Homes that are a bargain exist everywhere in the countryside. Why? Several factors come into play here. Jobs are few and far between. The younger generation isn’t interested in farming and living in a place that has no night life. Some villages have no life at all. The aging population is growing at a tremendous rate. When the parents die, the children may keep the home out of respect for their parents, but they fail to take care of the home, so the home deteriorates. As the problem multiplies, an entire village can look like a ghost town. Another factor creating bargains is that in the Japan housing market, houses are expected to depreciate. Yes, depreciate. The logic here is that no one wants to pay for a house that has been used. The value drops dramatically once you move in. For example, we saw an $800K house in perfect condition that was only a few years old, sell for $300K. If someone had previously died in the home, then you might as well tear the home down and rebuild. It would be close to impossible to sell a home like that.

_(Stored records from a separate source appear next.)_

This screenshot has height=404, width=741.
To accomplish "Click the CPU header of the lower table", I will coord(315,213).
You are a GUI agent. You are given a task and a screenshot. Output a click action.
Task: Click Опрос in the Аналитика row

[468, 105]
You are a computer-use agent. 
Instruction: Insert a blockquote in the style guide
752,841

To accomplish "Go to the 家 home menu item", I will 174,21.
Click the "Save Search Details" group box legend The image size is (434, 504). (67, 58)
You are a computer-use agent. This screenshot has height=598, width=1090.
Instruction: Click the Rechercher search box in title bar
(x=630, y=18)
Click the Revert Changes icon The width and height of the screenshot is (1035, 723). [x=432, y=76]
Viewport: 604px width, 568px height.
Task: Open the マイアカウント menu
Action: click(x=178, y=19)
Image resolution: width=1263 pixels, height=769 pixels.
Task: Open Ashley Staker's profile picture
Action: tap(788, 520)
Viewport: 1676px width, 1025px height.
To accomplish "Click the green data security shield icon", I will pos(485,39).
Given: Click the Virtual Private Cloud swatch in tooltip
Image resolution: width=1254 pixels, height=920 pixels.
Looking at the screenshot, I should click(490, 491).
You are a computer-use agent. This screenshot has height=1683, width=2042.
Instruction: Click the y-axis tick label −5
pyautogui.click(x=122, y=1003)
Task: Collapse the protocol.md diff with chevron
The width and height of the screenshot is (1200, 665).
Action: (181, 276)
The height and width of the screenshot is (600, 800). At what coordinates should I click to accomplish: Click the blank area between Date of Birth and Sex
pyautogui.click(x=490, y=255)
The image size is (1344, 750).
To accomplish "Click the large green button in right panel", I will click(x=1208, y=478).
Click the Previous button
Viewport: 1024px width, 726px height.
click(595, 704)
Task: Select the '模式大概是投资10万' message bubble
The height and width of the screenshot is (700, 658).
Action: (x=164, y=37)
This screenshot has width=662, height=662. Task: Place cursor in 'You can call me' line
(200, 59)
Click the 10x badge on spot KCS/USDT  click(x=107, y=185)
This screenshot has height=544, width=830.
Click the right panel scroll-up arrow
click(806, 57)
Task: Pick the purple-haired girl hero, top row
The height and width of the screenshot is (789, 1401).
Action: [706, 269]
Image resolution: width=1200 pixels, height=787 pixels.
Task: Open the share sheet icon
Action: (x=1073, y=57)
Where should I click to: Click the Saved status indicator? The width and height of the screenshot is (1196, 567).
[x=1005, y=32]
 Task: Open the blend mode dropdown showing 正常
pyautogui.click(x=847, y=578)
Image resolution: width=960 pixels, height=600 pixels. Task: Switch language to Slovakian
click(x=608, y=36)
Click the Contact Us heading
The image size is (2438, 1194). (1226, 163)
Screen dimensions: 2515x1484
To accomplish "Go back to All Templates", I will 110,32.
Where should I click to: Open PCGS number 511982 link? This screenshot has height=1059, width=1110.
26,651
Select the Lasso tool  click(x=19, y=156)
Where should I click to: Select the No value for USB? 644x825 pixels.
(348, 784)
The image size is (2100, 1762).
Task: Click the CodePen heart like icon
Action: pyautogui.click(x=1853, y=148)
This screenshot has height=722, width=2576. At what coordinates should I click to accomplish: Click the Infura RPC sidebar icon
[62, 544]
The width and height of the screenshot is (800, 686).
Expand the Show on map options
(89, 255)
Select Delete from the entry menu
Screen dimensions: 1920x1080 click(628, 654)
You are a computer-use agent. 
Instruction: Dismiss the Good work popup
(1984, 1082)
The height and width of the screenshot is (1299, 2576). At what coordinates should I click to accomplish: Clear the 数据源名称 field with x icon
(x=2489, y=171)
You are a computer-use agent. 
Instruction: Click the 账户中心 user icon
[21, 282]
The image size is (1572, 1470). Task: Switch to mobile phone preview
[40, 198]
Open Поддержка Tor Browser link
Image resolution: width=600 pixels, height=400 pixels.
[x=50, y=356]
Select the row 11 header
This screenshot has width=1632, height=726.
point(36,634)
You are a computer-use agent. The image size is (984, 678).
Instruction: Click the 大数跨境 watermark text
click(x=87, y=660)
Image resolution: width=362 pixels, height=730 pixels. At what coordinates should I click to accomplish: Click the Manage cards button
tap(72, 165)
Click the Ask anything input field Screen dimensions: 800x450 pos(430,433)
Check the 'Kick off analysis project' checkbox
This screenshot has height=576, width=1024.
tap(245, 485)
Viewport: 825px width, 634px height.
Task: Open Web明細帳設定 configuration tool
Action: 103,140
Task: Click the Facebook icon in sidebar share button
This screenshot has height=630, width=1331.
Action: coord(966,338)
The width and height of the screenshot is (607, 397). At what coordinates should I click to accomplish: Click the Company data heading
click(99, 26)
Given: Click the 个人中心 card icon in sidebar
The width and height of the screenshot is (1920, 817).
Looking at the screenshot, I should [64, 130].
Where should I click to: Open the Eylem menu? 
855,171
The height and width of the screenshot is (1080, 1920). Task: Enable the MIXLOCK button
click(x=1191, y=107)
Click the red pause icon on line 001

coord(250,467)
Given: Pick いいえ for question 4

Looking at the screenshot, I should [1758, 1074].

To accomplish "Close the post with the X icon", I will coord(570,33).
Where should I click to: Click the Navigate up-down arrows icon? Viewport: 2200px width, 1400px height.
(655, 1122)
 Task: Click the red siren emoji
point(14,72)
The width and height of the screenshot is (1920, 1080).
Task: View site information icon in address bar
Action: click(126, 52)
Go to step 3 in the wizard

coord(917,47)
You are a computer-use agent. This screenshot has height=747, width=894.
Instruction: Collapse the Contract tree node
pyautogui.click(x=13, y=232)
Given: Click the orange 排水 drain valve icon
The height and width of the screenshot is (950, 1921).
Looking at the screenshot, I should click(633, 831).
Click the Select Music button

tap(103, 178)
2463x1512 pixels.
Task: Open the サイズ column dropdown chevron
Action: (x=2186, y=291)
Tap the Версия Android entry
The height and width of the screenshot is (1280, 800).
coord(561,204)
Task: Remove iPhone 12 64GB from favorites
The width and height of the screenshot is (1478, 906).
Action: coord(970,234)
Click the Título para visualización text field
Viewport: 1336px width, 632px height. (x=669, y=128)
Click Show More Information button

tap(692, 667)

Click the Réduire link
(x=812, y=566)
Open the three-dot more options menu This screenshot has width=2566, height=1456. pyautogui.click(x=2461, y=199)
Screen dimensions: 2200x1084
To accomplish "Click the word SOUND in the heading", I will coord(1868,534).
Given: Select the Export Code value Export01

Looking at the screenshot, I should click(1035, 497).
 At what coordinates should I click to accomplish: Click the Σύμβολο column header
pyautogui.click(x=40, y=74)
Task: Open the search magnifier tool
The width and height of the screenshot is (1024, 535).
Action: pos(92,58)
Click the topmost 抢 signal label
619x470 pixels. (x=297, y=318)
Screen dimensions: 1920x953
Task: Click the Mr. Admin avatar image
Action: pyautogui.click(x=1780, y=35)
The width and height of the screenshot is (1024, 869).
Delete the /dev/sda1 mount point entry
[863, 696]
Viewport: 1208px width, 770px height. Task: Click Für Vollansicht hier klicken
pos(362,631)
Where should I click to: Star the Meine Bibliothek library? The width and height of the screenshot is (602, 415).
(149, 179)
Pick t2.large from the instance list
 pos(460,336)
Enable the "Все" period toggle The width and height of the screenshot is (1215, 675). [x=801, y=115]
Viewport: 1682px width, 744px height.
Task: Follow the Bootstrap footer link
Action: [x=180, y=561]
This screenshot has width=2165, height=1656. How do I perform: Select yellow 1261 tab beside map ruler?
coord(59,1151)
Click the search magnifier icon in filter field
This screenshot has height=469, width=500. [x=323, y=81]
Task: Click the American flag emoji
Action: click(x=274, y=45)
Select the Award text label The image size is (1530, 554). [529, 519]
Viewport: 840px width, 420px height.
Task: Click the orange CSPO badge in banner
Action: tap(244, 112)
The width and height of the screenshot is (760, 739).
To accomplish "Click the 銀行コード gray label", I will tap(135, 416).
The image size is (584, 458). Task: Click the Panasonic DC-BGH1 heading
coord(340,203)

So, how did we find this home? Erika spent many hours, days, years, searching the internet. We had to narrow down what we wanted. I knew I wanted to live somewhere away from the city. Seattle is too big for me. I always wanted to live in the countryside. The most beautiful countryside I had ever seen was in Yufuin. Erika stumbled upon a house on the internet that a realtor in Oita City was selling. The advertisement mentioned 360 degree views. The photograph in the ad wasn’t clear, but we were curious. The asking price was also a little high. Our next vacation was planned around looking at that house and others in the area.
Driving to Tsukahara was a pleasant experience. The scenery was stunning as the autumn colors painted the hillsides. The side road leading to Tsukahara was memorable. Yufudake towered above us, as the valley covered in grasslands stretched to the bases of various mountains. This was the closest I had been to the wilderness in Japan. I loved it there. It was open to the sky. I could stretch out and breathe. I felt at ease and relaxed, but at the same time I was anxious to see the house. After driving down some narrow roads, we came upon a very narrow gravel road. “Could this be it?” I asked Erika. I drove very slowly down the gravel road. A huge meadow was on our right side and a huge volcano was on our left. It almost felt as if I were entering a refuge… a cathedral. It was unbelievably beautiful. I found myself with my jaw open trying to say, “Wow!!” Upon making a turn at the neighbor’s log cabin, we were greeted by a barking Jack Russell. “Hey, she looks like Lucky!” The view grew impossibly better. I drove a couple of hundred feet and briefly looked at the house. My attention went back to the view as my gaze fell onto the most beautiful panorama that I had ever witnessed. My face felt a flush of warmth. I had experienced that feeling once before when I stood in front of Lake Louise in Banff. I was speechless. Turning towards the house, I saw what appeared to be an old, beaten down and weathered house in desperate need of repair. I was torn between feelings of exhilaration and disappointment.